**Task brief:** Return all entries word for word, but drop any images.

⟨

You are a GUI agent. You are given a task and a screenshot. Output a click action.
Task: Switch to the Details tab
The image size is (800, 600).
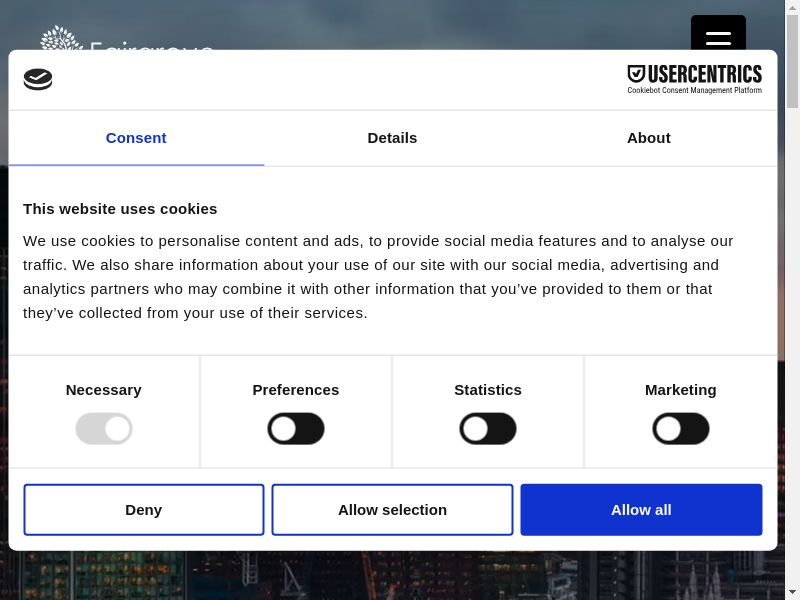[392, 138]
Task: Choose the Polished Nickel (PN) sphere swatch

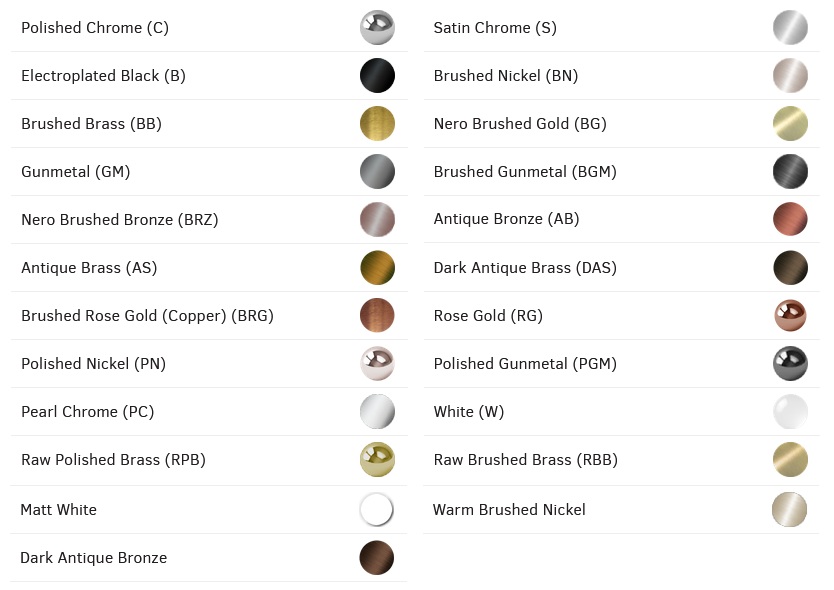Action: click(377, 364)
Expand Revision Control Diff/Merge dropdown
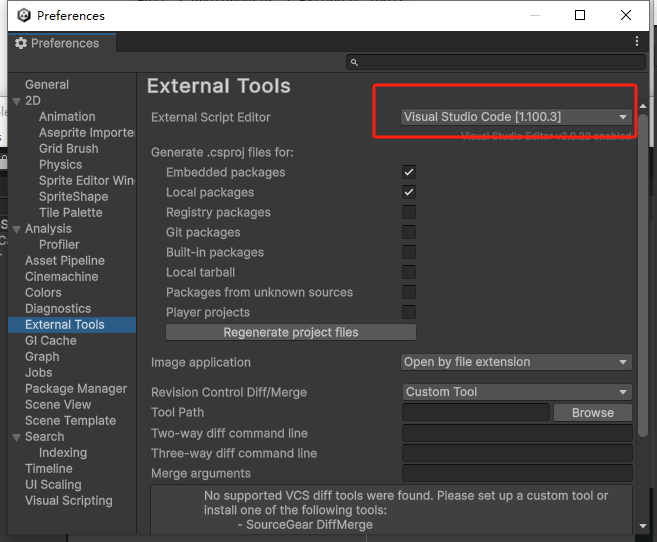Screen dimensions: 657x542 pyautogui.click(x=516, y=392)
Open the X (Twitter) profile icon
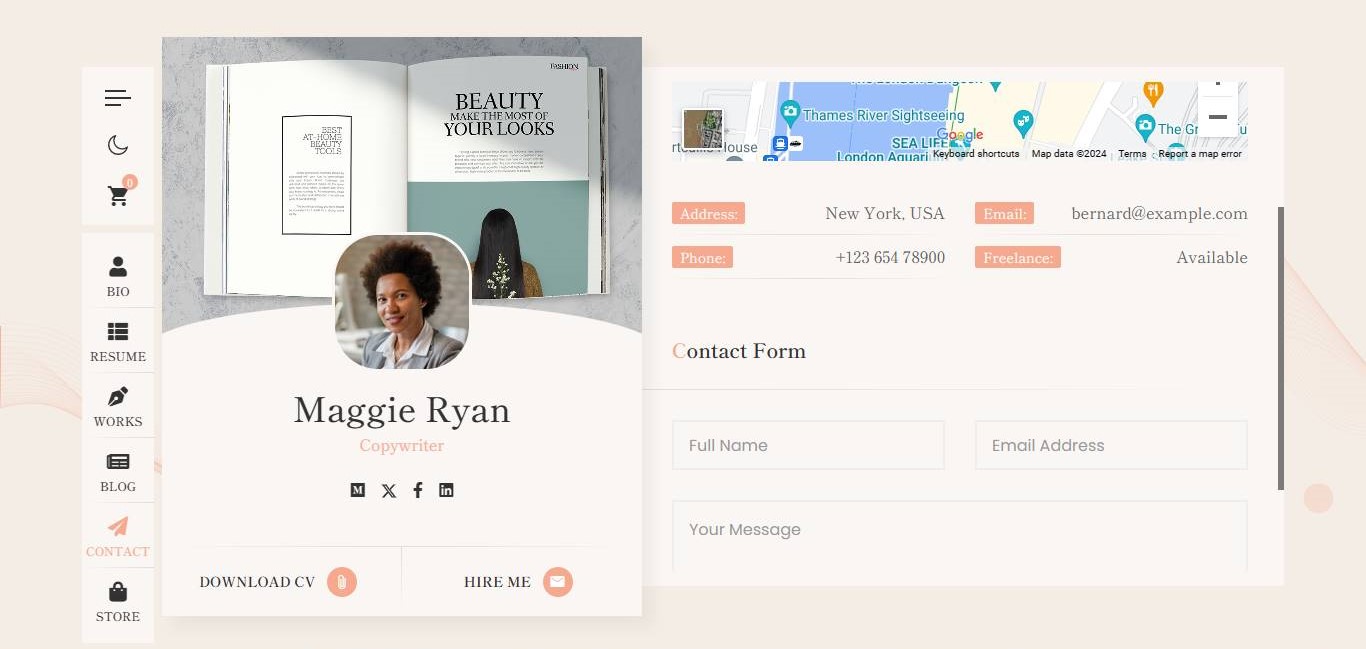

⟩

**Solution to the exercise:**
You are a GUI agent. You are given a task and a screenshot. Output a click action.
Task: Switch to the Details tab
The image size is (800, 600).
[392, 138]
Task: Choose the Polished Nickel (PN) sphere swatch

Action: click(377, 364)
Expand Revision Control Diff/Merge dropdown
Screen dimensions: 657x542 pyautogui.click(x=516, y=392)
Open the X (Twitter) profile icon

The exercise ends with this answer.